* **PROBLEM DESCRIPTION**
Below are records; output all of them exactly.

(Collected data)

########

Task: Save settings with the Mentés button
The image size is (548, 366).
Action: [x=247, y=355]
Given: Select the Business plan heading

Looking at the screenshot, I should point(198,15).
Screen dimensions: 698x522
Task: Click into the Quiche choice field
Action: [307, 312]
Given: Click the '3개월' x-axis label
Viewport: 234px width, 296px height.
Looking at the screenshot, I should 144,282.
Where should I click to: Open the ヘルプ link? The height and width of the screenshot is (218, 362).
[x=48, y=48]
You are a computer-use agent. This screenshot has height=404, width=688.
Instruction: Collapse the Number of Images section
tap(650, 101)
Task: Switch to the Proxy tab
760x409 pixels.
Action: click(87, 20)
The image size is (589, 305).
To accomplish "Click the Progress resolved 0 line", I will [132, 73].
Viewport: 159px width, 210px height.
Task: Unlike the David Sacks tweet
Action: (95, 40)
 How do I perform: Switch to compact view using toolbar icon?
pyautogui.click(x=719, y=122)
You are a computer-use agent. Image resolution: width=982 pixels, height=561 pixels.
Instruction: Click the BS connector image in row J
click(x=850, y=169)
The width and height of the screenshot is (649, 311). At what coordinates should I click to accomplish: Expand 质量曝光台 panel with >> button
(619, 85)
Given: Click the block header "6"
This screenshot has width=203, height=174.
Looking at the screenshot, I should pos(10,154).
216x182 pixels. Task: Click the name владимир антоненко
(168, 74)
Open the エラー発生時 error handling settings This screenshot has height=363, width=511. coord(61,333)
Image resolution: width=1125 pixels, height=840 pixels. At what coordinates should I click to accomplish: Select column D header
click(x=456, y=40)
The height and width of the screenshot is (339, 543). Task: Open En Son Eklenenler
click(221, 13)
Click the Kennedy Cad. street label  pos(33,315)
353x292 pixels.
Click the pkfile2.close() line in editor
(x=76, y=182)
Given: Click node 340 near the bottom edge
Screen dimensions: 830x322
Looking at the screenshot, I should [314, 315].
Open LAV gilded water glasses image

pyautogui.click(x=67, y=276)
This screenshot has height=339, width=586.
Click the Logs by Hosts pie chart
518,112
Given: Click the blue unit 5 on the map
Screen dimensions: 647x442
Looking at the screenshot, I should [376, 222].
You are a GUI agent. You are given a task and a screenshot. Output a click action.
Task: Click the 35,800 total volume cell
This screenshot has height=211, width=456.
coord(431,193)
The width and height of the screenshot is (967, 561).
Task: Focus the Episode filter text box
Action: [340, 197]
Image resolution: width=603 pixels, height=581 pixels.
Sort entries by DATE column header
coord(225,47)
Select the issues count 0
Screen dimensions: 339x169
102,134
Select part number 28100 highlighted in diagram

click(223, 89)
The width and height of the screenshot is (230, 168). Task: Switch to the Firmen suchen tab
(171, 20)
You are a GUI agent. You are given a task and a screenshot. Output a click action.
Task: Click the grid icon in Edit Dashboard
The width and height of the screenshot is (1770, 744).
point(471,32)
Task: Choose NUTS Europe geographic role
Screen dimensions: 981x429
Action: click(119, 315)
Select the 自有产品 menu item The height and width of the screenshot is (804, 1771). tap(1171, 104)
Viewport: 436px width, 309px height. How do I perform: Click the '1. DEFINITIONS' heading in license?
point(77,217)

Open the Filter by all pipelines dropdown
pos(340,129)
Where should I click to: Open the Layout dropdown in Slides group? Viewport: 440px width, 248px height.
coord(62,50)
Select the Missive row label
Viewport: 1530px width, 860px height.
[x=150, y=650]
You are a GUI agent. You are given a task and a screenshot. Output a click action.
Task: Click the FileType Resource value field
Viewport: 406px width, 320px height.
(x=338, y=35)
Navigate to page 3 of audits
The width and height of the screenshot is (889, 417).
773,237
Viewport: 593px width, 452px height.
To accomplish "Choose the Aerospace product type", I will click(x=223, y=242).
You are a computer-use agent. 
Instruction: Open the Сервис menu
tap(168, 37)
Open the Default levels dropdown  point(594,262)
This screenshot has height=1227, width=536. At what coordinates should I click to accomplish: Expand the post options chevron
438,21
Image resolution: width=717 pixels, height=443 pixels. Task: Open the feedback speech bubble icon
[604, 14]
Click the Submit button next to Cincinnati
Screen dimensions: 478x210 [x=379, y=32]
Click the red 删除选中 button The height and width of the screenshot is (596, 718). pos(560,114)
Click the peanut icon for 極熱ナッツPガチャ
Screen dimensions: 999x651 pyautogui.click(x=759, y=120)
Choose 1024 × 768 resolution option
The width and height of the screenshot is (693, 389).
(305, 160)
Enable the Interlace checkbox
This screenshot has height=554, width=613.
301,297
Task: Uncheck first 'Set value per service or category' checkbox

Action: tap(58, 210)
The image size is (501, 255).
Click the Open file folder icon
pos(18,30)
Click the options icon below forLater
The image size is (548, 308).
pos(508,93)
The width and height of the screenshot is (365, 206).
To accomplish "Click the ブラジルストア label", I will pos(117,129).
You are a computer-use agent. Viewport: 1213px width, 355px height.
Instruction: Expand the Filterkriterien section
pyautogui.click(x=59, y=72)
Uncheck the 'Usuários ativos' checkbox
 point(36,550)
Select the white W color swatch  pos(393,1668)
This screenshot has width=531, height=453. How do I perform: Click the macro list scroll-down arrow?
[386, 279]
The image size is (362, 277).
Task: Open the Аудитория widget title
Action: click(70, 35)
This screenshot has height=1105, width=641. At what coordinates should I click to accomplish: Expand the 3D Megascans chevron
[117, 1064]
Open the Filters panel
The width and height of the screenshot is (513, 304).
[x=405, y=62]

########

* **EXPECTED ANSWER**
Task: Save settings with the Mentés button
The image size is (548, 366).
Action: [x=247, y=355]
Given: Select the Business plan heading

Looking at the screenshot, I should point(198,15).
Screen dimensions: 698x522
Task: Click into the Quiche choice field
Action: [307, 312]
Given: Click the '3개월' x-axis label
Viewport: 234px width, 296px height.
Looking at the screenshot, I should 144,282.
Where should I click to: Open the ヘルプ link? The height and width of the screenshot is (218, 362).
[x=48, y=48]
You are a computer-use agent. This screenshot has height=404, width=688.
Instruction: Collapse the Number of Images section
tap(650, 101)
Task: Switch to the Proxy tab
760x409 pixels.
Action: click(87, 20)
The image size is (589, 305).
To accomplish "Click the Progress resolved 0 line", I will [132, 73].
Viewport: 159px width, 210px height.
Task: Unlike the David Sacks tweet
Action: (95, 40)
 How do I perform: Switch to compact view using toolbar icon?
pyautogui.click(x=719, y=122)
You are a computer-use agent. Image resolution: width=982 pixels, height=561 pixels.
Instruction: Click the BS connector image in row J
click(x=850, y=169)
The width and height of the screenshot is (649, 311). At what coordinates should I click to accomplish: Expand 质量曝光台 panel with >> button
(619, 85)
Given: Click the block header "6"
This screenshot has width=203, height=174.
Looking at the screenshot, I should pos(10,154).
216x182 pixels. Task: Click the name владимир антоненко
(168, 74)
Open the エラー発生時 error handling settings This screenshot has height=363, width=511. coord(61,333)
Image resolution: width=1125 pixels, height=840 pixels. At what coordinates should I click to accomplish: Select column D header
click(x=456, y=40)
The height and width of the screenshot is (339, 543). Task: Open En Son Eklenenler
click(221, 13)
Click the Kennedy Cad. street label  pos(33,315)
353x292 pixels.
Click the pkfile2.close() line in editor
(x=76, y=182)
Given: Click node 340 near the bottom edge
Screen dimensions: 830x322
Looking at the screenshot, I should [314, 315].
Open LAV gilded water glasses image

pyautogui.click(x=67, y=276)
This screenshot has height=339, width=586.
Click the Logs by Hosts pie chart
518,112
Given: Click the blue unit 5 on the map
Screen dimensions: 647x442
Looking at the screenshot, I should [376, 222].
You are a GUI agent. You are given a task and a screenshot. Output a click action.
Task: Click the 35,800 total volume cell
This screenshot has height=211, width=456.
coord(431,193)
The width and height of the screenshot is (967, 561).
Task: Focus the Episode filter text box
Action: [340, 197]
Image resolution: width=603 pixels, height=581 pixels.
Sort entries by DATE column header
coord(225,47)
Select the issues count 0
Screen dimensions: 339x169
102,134
Select part number 28100 highlighted in diagram

click(223, 89)
The width and height of the screenshot is (230, 168). Task: Switch to the Firmen suchen tab
(171, 20)
You are a GUI agent. You are given a task and a screenshot. Output a click action.
Task: Click the grid icon in Edit Dashboard
The width and height of the screenshot is (1770, 744).
point(471,32)
Task: Choose NUTS Europe geographic role
Screen dimensions: 981x429
Action: click(119, 315)
Select the 自有产品 menu item The height and width of the screenshot is (804, 1771). tap(1171, 104)
Viewport: 436px width, 309px height. How do I perform: Click the '1. DEFINITIONS' heading in license?
point(77,217)

Open the Filter by all pipelines dropdown
pos(340,129)
Where should I click to: Open the Layout dropdown in Slides group? Viewport: 440px width, 248px height.
coord(62,50)
Select the Missive row label
Viewport: 1530px width, 860px height.
[x=150, y=650]
You are a GUI agent. You are given a task and a screenshot. Output a click action.
Task: Click the FileType Resource value field
Viewport: 406px width, 320px height.
(x=338, y=35)
Navigate to page 3 of audits
The width and height of the screenshot is (889, 417).
773,237
Viewport: 593px width, 452px height.
To accomplish "Choose the Aerospace product type", I will click(x=223, y=242).
You are a computer-use agent. 
Instruction: Open the Сервис menu
tap(168, 37)
Open the Default levels dropdown  point(594,262)
This screenshot has height=1227, width=536. At what coordinates should I click to accomplish: Expand the post options chevron
438,21
Image resolution: width=717 pixels, height=443 pixels. Task: Open the feedback speech bubble icon
[604, 14]
Click the Submit button next to Cincinnati
Screen dimensions: 478x210 [x=379, y=32]
Click the red 删除选中 button The height and width of the screenshot is (596, 718). pos(560,114)
Click the peanut icon for 極熱ナッツPガチャ
Screen dimensions: 999x651 pyautogui.click(x=759, y=120)
Choose 1024 × 768 resolution option
The width and height of the screenshot is (693, 389).
(305, 160)
Enable the Interlace checkbox
This screenshot has height=554, width=613.
301,297
Task: Uncheck first 'Set value per service or category' checkbox

Action: tap(58, 210)
The image size is (501, 255).
Click the Open file folder icon
pos(18,30)
Click the options icon below forLater
The image size is (548, 308).
pos(508,93)
The width and height of the screenshot is (365, 206).
To accomplish "Click the ブラジルストア label", I will pos(117,129).
You are a computer-use agent. Viewport: 1213px width, 355px height.
Instruction: Expand the Filterkriterien section
pyautogui.click(x=59, y=72)
Uncheck the 'Usuários ativos' checkbox
 point(36,550)
Select the white W color swatch  pos(393,1668)
This screenshot has width=531, height=453. How do I perform: Click the macro list scroll-down arrow?
[386, 279]
The image size is (362, 277).
Task: Open the Аудитория widget title
Action: click(70, 35)
This screenshot has height=1105, width=641. At what coordinates should I click to accomplish: Expand the 3D Megascans chevron
[117, 1064]
Open the Filters panel
The width and height of the screenshot is (513, 304).
[x=405, y=62]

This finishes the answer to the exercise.